Strengths and Limitations

The strengths of this study are its population study design and the relatively large sample, which included participants aged 18 to 79 years, which has resulted in new knowledge about the consequences for the Swedish adult population, their PA and sedentary behavior during the pandemic. Another strength is that the participants rated their PA levels twice for the past 7 days and during the corresponding period 1 year before. By measuring PA levels during the same month of the year during the pandemic and just before the pandemic broke out, the effect of weather and time on PA levels decreased. Although the relatively large population implies good statistical power, some limitations should be acknowledged. First, the cross-sectional design precludes assumptions about the temporality or causality of the association between COVID-19 and PA. Second, there are limitations related to response bias. Although IPAQ-SF is a recommended and widely used measure, the validity of its self-reported measures for PA is not optimal [61]. Additionally, uncertain data regarding PA before the pandemic due to difficulties remembering performed PA a year ago may have influenced the results. A possible solution to address this limitation in future research is the use of objective measures of PA [62], such as direct observation [56]. Third, the 48% drop-out and the overrepresentation of people with a university degree in this study (53%) compared with the Swedish population in general (29%) [63] might affect the representativeness of the sample.

5. Conclusions

During the COVID-19 pandemic, most of the Swedish population decreased their PA levels and concurrently increased their sedentary behavior. Drawing upon the ample literature, this may have both a short- and long-term negative health impact. The consequences of the pandemic on PA and sedentary behavior pose a challenge for the global goal of significantly increased PA. Self-perceived mental and physical capacity and age explain some of the variations in PA change. However, other variables must be studied to further understand the determinants of PA. To adapt to new circumstances during the pandemic, including societal restrictions and the risk of COVID-19 contagion, people have changed their PA behaviors by increasing their non-organized PA, e.g., home-based training, and by decreasing their organized PA, e.g., at fitness centers, which suggests that many people can act based on changed conditions.
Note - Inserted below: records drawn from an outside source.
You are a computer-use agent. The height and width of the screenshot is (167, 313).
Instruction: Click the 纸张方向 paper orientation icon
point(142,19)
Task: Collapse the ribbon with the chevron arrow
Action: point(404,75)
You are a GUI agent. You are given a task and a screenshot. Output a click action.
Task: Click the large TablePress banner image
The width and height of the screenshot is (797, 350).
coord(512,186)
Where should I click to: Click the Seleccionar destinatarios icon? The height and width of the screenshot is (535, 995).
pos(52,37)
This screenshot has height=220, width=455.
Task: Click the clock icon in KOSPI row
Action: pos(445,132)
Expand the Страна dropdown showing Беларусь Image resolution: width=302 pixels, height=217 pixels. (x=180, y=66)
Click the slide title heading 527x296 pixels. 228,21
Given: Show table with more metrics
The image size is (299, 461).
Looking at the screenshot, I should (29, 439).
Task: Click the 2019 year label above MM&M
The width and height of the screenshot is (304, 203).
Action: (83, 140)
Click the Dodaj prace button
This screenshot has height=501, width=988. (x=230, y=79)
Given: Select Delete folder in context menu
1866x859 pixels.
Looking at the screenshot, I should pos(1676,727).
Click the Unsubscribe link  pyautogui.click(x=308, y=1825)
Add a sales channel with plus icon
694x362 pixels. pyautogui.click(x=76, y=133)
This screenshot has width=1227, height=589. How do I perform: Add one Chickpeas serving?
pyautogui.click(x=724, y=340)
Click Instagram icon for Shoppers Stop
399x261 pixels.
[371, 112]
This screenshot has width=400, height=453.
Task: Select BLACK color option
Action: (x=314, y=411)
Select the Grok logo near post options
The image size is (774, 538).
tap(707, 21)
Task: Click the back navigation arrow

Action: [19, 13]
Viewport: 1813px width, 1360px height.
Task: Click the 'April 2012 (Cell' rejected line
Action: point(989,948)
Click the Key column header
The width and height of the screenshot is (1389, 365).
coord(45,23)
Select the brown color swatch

However, the overall PA decrease indicates the need for further innovations for safe and easily accessible PA during the pandemic. Innovations also need to address sedentary behavior, specifically since increased PA cannot fully replace sedentary time. Even though adaptations have been important to maintain normal PA for many, some groups need specific attention to regain their previous PA levels. Considering the strong evidence of positive health effects of PA and reduced sedentary behavior, in addition to the emerging evidence that PA can yield positive COVID-19 outcomes, the current study findings show the need for novel and additional efforts to support increased PA. The Swedish context during the pandemic shed light on the need to improve people’s self-perceived capability for PA in interventions. Furthermore, we need to focus on the youngest and oldest age groups and implement interventions on an individual basis as well as in organizational contexts. Given this cross-sectional study was conducted during the second wave of COVID-19, follow-up studies are needed to investigate the changing trends in PA during the pandemic.